Skip Navigation

i want to learn/use functional programming language

should i go with Clojure or common Lisp? i'm looking for an intuitive language and the tooling is great. my background: Ruby programmer and i use neovim. my goal: AI development. do people really use Lisp family for AI dev tho?

13 comments
  • If you want to learn FP for the sake of learning FP:

    Learn you a Haskell is a great start.

    Now, something to know about my opinion:

    • I think Haskell is great.
    • I think Haskell's tooling is pretty doodoo.

    So, you could use Haskell Playground or something like repl.it to run Haskell in your browser. This should save you on a confusing setup.

  • Ruby is already a functional programming language -- you can pass functions to functions, return functions from functions, and make closures in Ruby already. You're probably already using some functional programming concepts if you've done anything non-trivial in Ruby even if it didn't register for you as "functional programming".

    If you want to do ML (current "AI"), you'd probably do best to learn some Python (PyTorch, TensorFlow, etc.) and maybe CUDA for lower-level control. (It's basically C++ with extra features for running code on NVIDIA GPUs.) There might be Ruby wrappers for the underlying ML libraries, but I expect most resources you'll find (e.g. StackOverflow answers) will assume you're working with Python...
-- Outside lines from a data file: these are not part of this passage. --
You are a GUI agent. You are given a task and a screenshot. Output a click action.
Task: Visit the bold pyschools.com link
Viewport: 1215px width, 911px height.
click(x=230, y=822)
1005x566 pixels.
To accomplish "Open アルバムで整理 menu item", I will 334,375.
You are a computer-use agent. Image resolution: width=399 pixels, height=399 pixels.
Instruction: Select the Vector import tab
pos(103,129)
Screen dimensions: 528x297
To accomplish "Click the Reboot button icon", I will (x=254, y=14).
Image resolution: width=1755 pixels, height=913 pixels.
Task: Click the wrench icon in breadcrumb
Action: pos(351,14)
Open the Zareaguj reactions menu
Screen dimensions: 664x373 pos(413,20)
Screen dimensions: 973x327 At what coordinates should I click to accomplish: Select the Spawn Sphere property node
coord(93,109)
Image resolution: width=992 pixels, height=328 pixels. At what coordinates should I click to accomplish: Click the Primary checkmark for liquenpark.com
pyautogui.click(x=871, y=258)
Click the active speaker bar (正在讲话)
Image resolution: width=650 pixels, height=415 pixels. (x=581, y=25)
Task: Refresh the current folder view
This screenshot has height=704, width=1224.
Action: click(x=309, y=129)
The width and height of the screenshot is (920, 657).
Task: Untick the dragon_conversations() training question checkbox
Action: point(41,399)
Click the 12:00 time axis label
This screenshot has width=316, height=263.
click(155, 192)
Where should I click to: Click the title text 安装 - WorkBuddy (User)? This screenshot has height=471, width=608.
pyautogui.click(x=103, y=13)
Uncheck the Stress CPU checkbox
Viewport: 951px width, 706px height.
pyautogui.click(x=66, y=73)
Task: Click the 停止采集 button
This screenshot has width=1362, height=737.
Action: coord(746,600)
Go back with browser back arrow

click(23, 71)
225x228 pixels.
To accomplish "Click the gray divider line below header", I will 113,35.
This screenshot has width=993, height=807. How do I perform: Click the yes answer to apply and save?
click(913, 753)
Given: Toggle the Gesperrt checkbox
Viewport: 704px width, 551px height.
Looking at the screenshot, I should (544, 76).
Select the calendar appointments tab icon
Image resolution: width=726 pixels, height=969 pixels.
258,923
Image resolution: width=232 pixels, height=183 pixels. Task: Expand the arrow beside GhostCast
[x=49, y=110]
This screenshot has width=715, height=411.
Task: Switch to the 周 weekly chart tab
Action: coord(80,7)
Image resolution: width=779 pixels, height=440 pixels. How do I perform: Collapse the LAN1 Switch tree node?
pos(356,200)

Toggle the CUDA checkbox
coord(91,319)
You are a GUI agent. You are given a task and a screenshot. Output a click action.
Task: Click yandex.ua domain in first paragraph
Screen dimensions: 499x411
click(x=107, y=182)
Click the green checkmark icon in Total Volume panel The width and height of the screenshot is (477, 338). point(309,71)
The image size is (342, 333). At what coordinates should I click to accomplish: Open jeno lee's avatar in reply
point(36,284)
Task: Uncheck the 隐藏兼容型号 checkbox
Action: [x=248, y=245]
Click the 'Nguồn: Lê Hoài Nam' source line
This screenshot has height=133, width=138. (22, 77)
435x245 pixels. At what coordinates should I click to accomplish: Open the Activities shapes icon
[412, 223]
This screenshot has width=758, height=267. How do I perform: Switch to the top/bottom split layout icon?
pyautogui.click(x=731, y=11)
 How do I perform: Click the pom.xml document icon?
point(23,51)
    If you're still interested in learning one of the languages you listed, you'll get some educational benefits from exploring them but I don't think you're likely to get much practical benefit out of it for AI over Ruby. I learned a lot from exploring Clojure personally -- I particularly liked the idea of identity as a series of values over time -- but I don't work in the JVM ecosystem, and so I haven't actually done anything with the language in 10+ years... The concepts I learned from playing with it were more useful than the language itself to me.

  • You might want to check out Nim-lang (3 options for deep-learning, Arraymancer being the most popular and active) (also considering how much AI stuff is on Python, you can call Nim code from Python via Nimpy)

    I mostly just find it the most intuitive (for the performance/capability it offers) though, as in I haven't done much (certainly not AI stuff) and can't tell you if it's the best for functional programming (other than that Nim takes inspiration from Lisp). Though I do see that some Nim users have said it's not purely functional (it may be on you to make sure your code is) and that other options might be better if it's a priority.